Screenshot grounding data
_ _ _
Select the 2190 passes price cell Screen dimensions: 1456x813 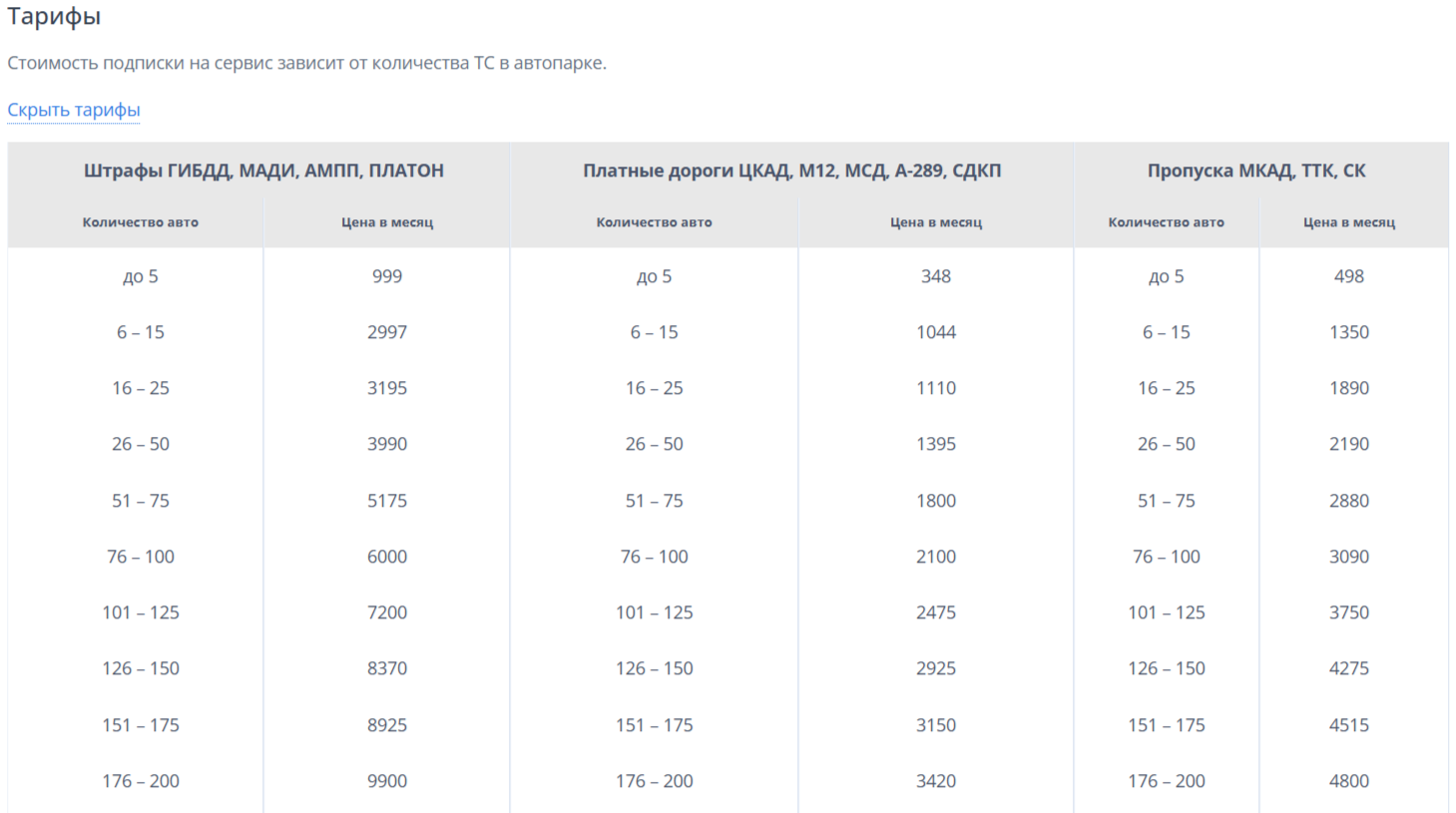[1349, 444]
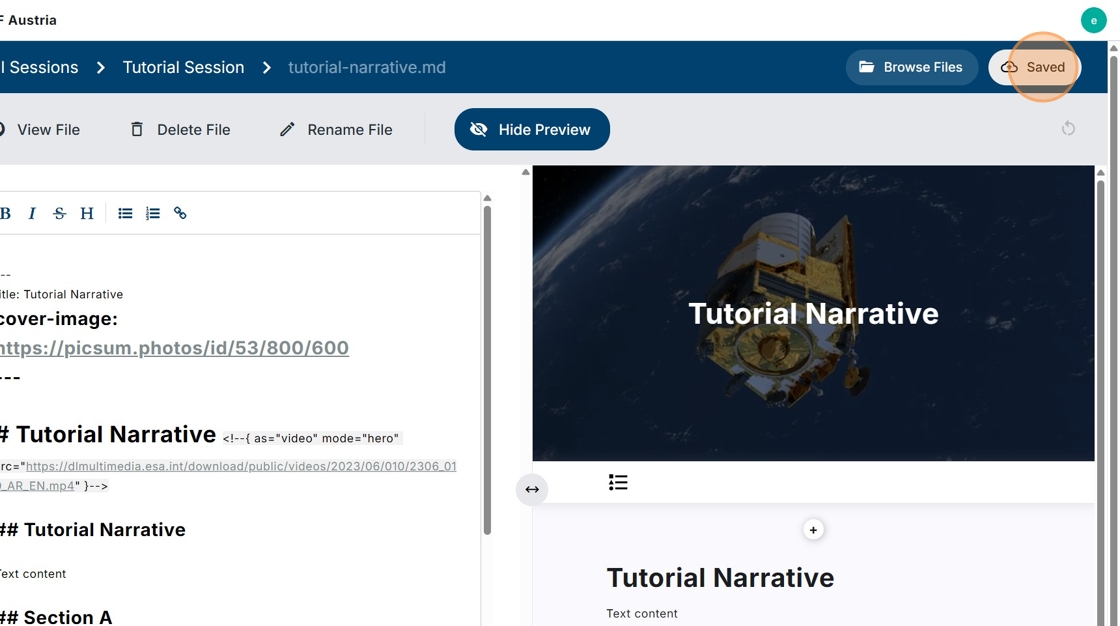Insert a link via chain icon

tap(180, 213)
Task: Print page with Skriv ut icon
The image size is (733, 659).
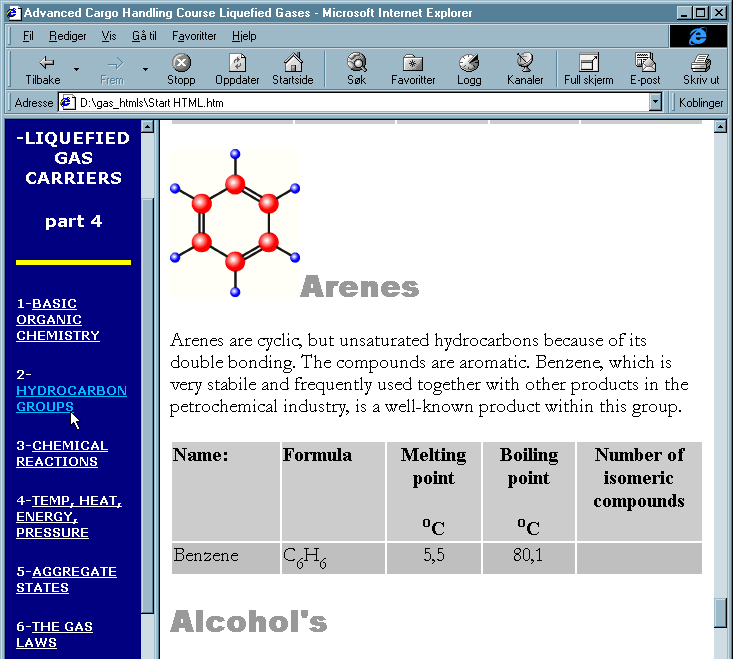Action: pyautogui.click(x=700, y=68)
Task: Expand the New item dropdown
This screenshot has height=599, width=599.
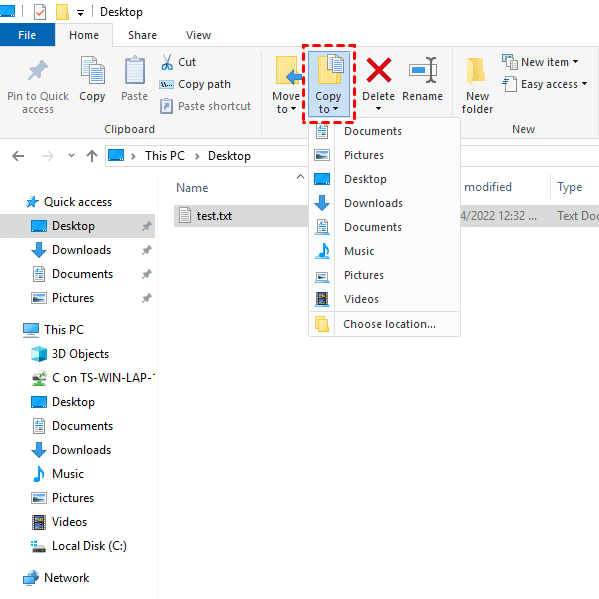Action: [x=540, y=62]
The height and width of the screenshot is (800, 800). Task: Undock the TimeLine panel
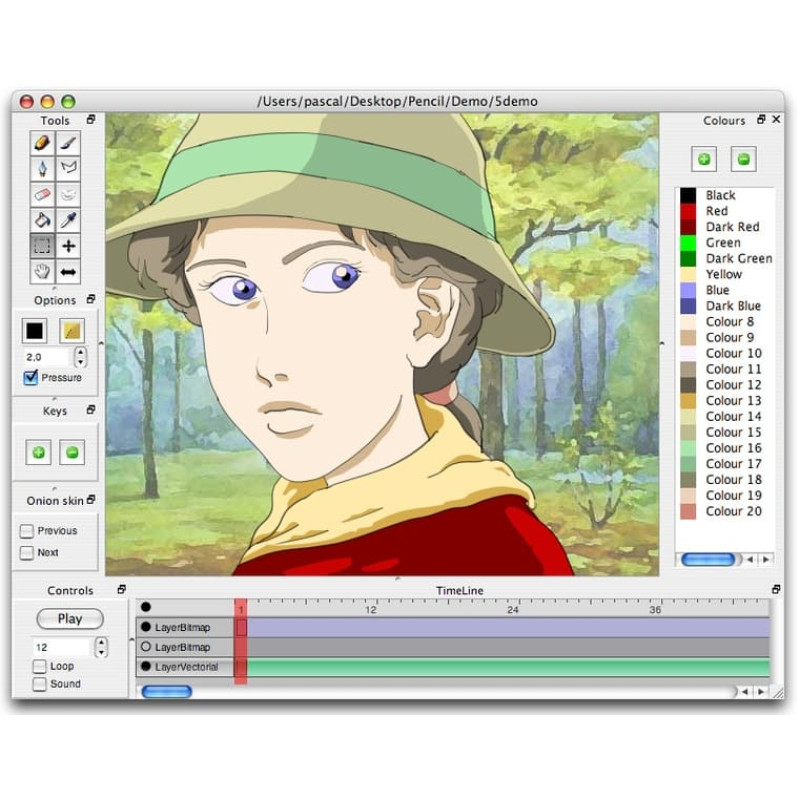[776, 589]
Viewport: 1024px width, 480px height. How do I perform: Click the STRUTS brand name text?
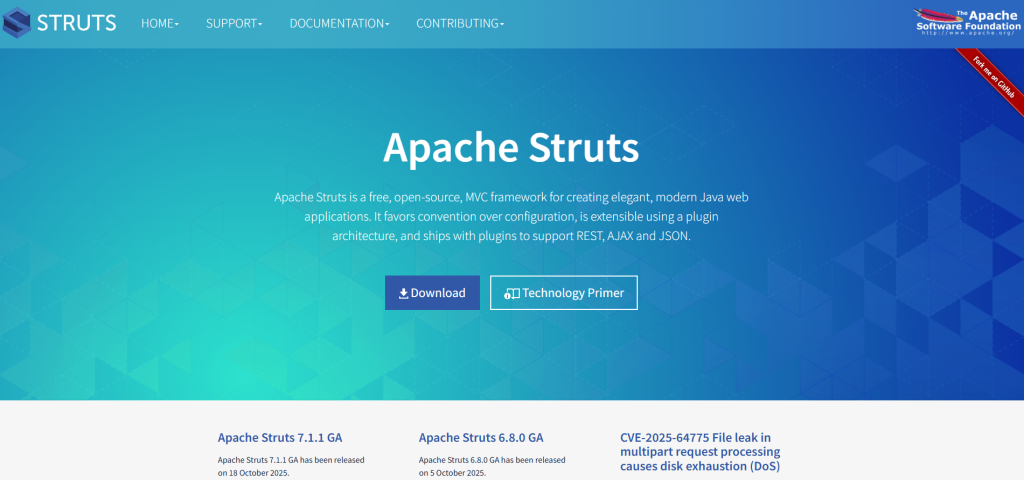[76, 23]
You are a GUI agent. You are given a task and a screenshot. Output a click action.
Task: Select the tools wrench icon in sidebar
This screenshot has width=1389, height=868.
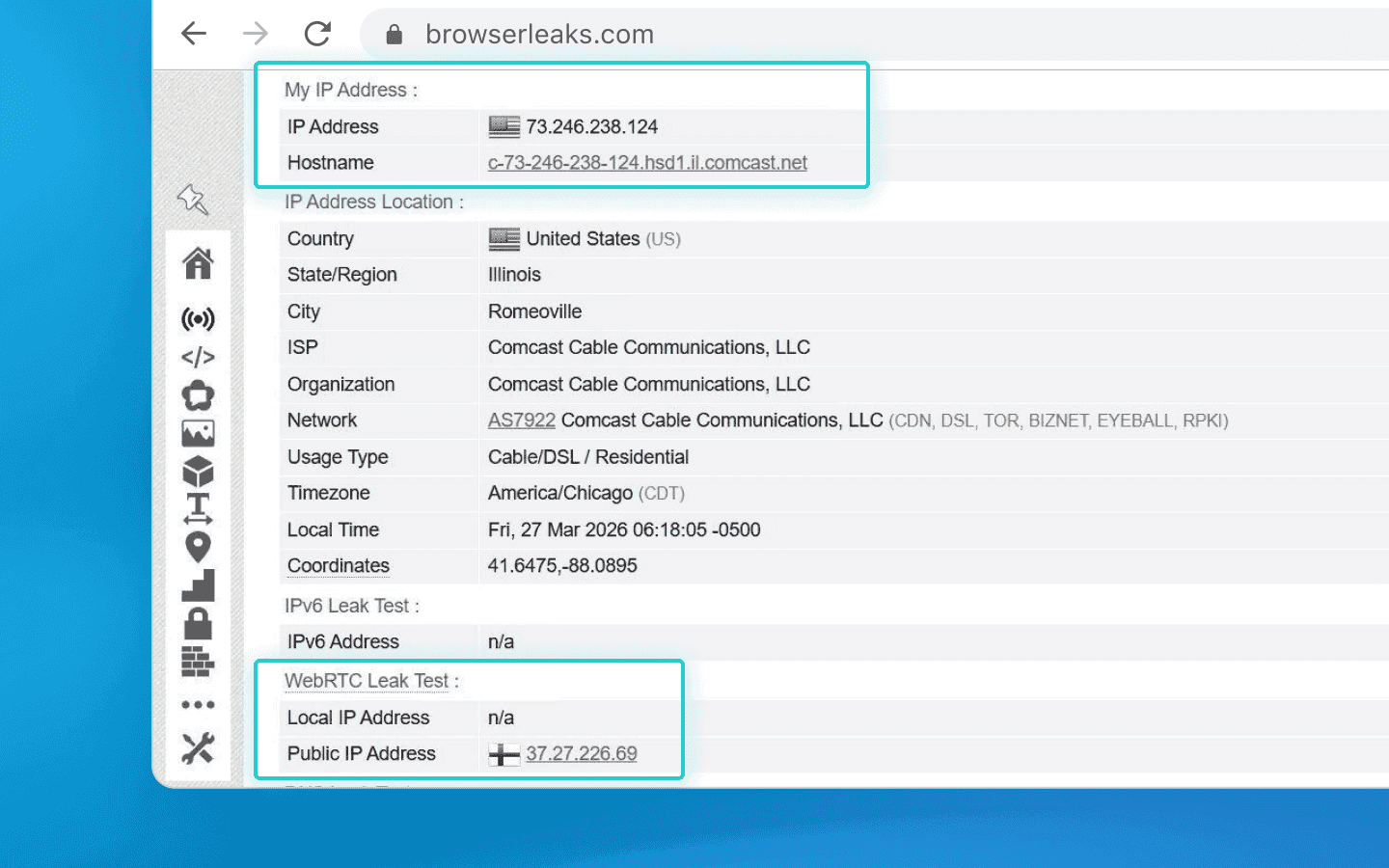(x=198, y=747)
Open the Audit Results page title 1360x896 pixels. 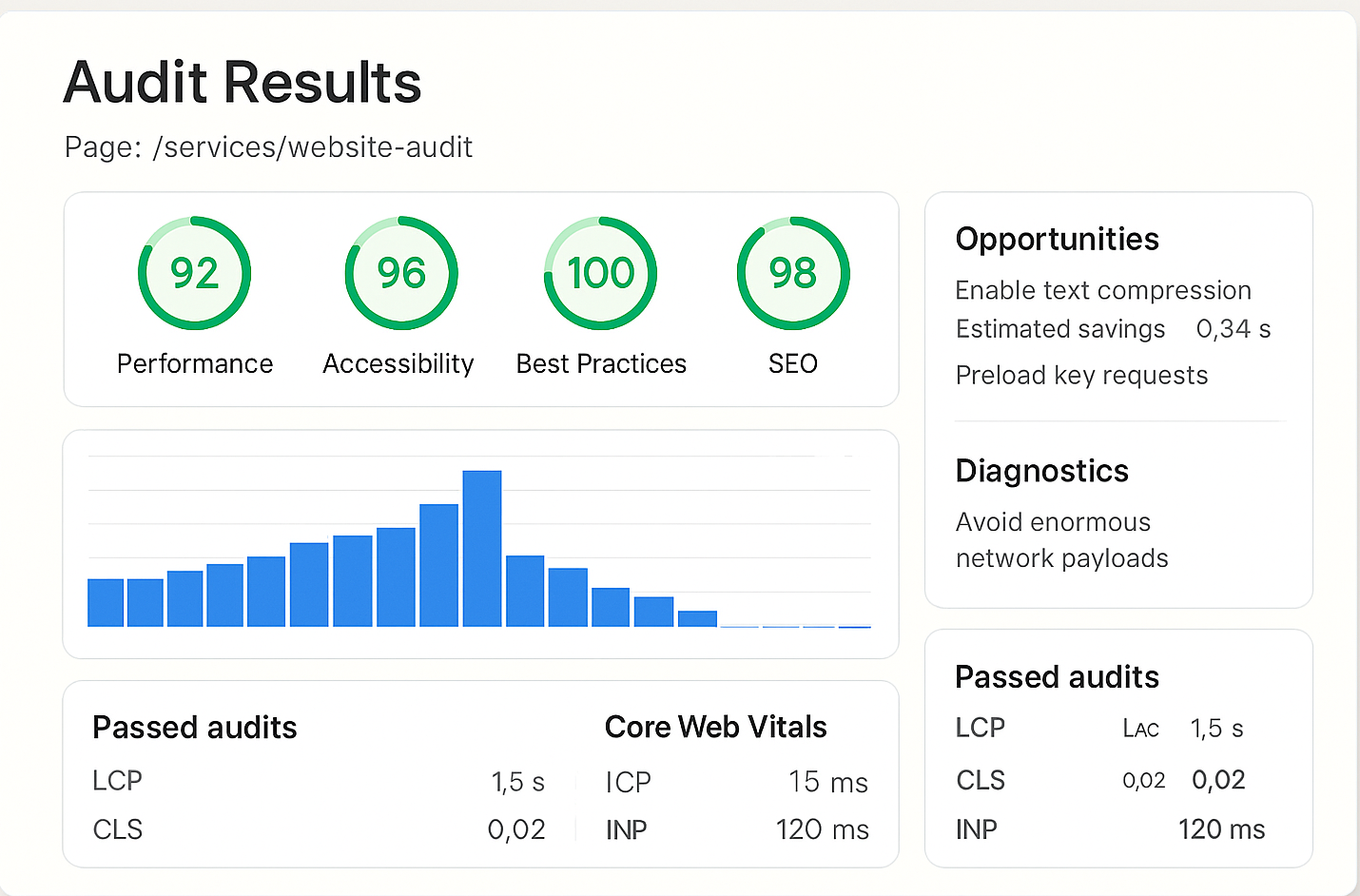242,83

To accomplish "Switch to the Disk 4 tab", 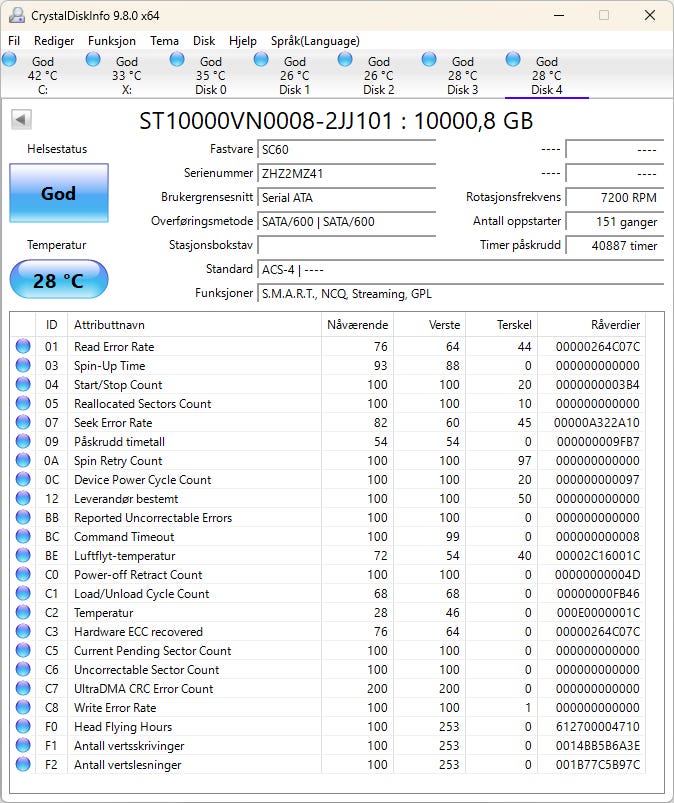I will click(x=546, y=76).
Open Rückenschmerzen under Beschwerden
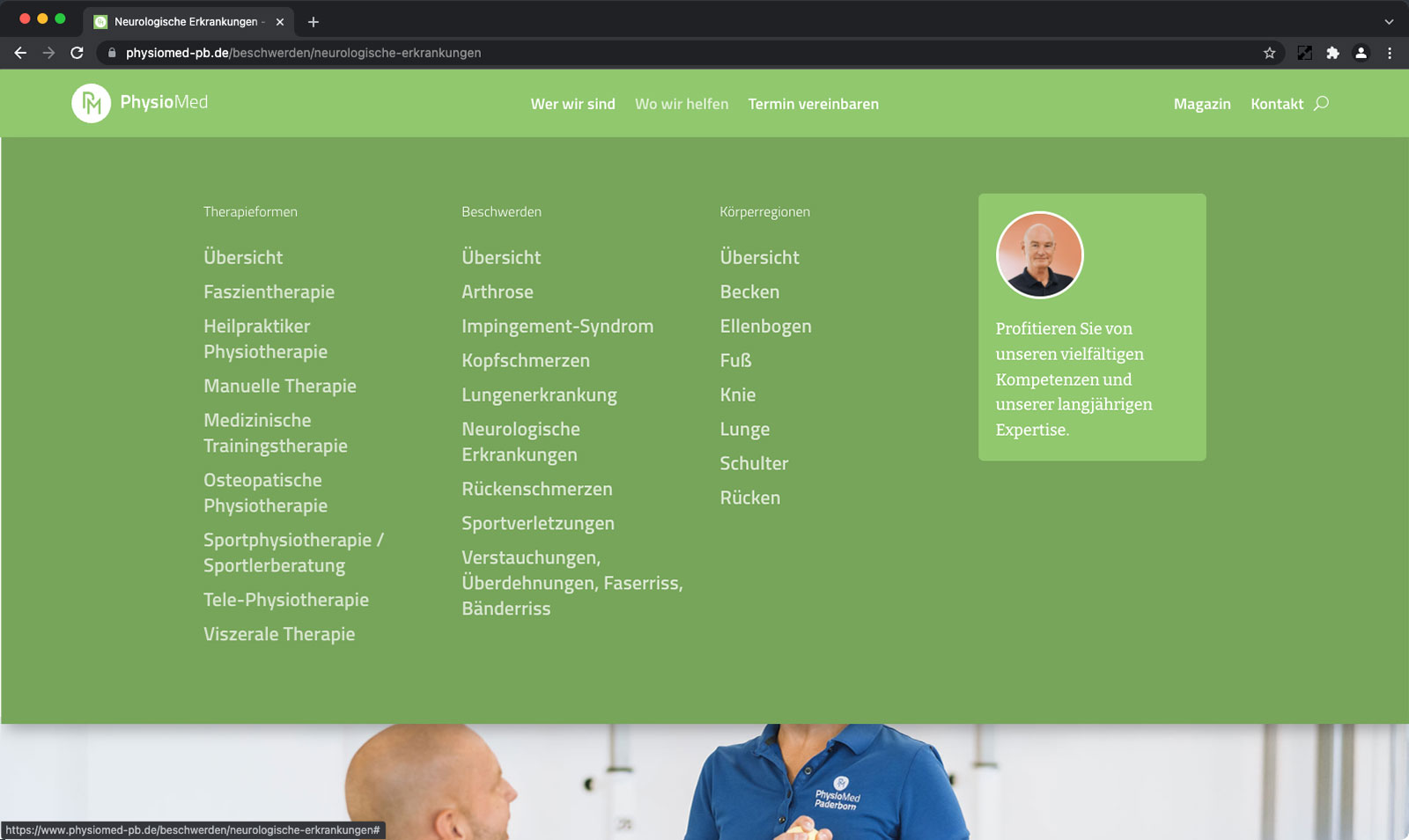Screen dimensions: 1409x840 [x=536, y=489]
_ _ _
What needs to be done
The answer is the lines above from the one with "The image size is (733, 659)." to the one with "Task: Select the tools wrench icon in sidebar", set down exactly, with no pictures.

Expected answer
The image size is (733, 659).
Action: pyautogui.click(x=700, y=68)
Task: Expand the New item dropdown
This screenshot has height=599, width=599.
Action: [x=540, y=62]
The height and width of the screenshot is (800, 800). Task: Undock the TimeLine panel
[776, 589]
Viewport: 1024px width, 480px height. How do I perform: Click the STRUTS brand name text?
[76, 23]
You are a GUI agent. You are given a task and a screenshot. Output a click action.
Task: Select the tools wrench icon in sidebar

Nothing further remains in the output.